Temat: Faceci boją się atrakcyjnych kobiet?
Muszę gdzieś ostatecznie wylać swoją frustrację. Czy w dzisiejszych czasach mężczyźni na prawdę aż tak boją się atrakcyjnych kobiet ? Mam 25 lat, jestem szczupłą i wysoką brunetką, z uwagi na to że codziennie ćwiczę ( z zamiłowania, nie katuję się by mieć idealną sylwetkę ) to figurę też mam niczego sobie.
Absolutnie nie piszę tego, żeby się przechwalać bo doskonale zdaję sobie sprawę, że są dużo ładniejsze dziewczyny ode mnie, ale zawsze ktoś będzie w czymś gorszy, a ktoś lepszy. Mogę powiedzieć że jestem naprawdę bardzo zadbaną kobietą, zawsze świeżo umyte i ładnie ułożone włosy, zadbane i pomalowane paznokcie, makijaż ( nie przesadny, bardzo naturalny powiedziałabym ), obowiązkowo jakaś biżuteria i ładne ciuchy. Uwielbiam chodzić w spódniczkach i obcasach, interesuje się modą i raczej zdecydowanie preferuję bardziej elegantszy i zdecydowanie oryginalny styl. Śmiało mogę powiedzieć że prawie cały rok biegam w spódniczkach i sukienkach.
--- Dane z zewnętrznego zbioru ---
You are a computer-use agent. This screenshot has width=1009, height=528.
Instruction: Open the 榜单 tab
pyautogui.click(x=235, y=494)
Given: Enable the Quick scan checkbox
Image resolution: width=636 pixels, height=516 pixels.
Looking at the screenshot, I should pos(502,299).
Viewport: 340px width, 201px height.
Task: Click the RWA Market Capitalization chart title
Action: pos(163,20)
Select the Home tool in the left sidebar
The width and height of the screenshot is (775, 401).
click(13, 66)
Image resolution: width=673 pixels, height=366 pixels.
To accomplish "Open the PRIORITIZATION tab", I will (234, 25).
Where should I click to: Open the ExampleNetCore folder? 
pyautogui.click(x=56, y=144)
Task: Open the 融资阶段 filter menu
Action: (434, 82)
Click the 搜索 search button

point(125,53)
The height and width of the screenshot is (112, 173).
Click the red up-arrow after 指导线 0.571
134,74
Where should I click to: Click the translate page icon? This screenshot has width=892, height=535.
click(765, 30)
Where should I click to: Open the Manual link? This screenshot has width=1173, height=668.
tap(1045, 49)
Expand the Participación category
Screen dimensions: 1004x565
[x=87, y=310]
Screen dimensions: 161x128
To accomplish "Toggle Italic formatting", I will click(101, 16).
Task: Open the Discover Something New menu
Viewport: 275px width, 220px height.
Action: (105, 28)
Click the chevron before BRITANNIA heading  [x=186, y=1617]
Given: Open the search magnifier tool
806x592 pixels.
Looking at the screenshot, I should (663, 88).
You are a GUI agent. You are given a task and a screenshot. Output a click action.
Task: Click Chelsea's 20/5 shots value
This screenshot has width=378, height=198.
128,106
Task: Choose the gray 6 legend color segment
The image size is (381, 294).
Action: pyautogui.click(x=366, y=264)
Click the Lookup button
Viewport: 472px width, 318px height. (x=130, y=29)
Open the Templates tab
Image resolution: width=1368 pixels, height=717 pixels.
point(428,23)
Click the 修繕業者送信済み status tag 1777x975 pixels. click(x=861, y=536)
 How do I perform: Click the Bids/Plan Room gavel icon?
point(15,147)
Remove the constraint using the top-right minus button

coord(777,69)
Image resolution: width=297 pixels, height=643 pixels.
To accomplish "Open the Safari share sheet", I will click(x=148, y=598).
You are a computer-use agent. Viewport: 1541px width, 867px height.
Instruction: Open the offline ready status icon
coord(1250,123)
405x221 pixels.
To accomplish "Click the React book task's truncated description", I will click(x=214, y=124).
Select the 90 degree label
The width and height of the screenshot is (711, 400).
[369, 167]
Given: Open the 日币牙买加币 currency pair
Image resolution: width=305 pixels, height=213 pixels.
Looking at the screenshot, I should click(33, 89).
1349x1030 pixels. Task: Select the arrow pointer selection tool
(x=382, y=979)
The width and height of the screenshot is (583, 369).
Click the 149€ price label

Nie dlatego żeby się komuś przypodobać ale dlatego że zwyczajnie lepiej się tak czuję.
Generalnie zwracam na siebie uwagę. Mimo mojego wieku nigdy nie byłam w żadnym związku, żaden facet nigdy nie chciał się ze mną umówić czy też bardziej zagłębić naszej znajomości. Jest to dla mnie na prawdę frustrujące, zawsze mówiłam sobie że mam czas ale nie daje mi spokoju fakt że w tym obszarze mojego życia nie dzieje się kompletnie nic. Wszyscy mi mówią że jestem bardzo fajną, ciepłą i pozytywną osobą, nie chodzę wiecznie naburmuszona czy coś, staram się uśmiechać jak najczęściej potrafię. Naprawdę nie potrafię zrozumieć dlaczego mimo tego że przypadkowi faceci non stop zachwycają się moim wyglądem można powiedzieć nawet nigdy żaden nie próbował się ze mną umówić. Czy mężczyźni aż tak boją się atrakcyjnych kobiet czy o co chodzi ? Dodam jeszcze do tego fakt że ostatnio chyba wpadłam po uszy. Spodobał mi się pewien niedawno poznany facet który niestety jest nieśmiały i z tego co wiem, też ma jakieś problemy. Cały czas były jakieś uśmiechy, wpatrywanie się we mnie, odwracanie szybko wzroku jak go na tym przyłapałam, bycie jak najbliżej kiedy tylko mieliśmy okazję
się widzieć, no cuda wianki, co się tylko dało, i co, i nic kompletnie żadnej propozycji, zupełnie
nic. Naprawdę nie wiem co ze mną jest nie tak, mam już serdecznie dosyć wszystkiego także będę wdzięczna za jakiekolwiek sugestie, nawet całkowite zjechanie mnie od góry do dołu jeśli myślicie że coś ze mną bardzo nie w porządku.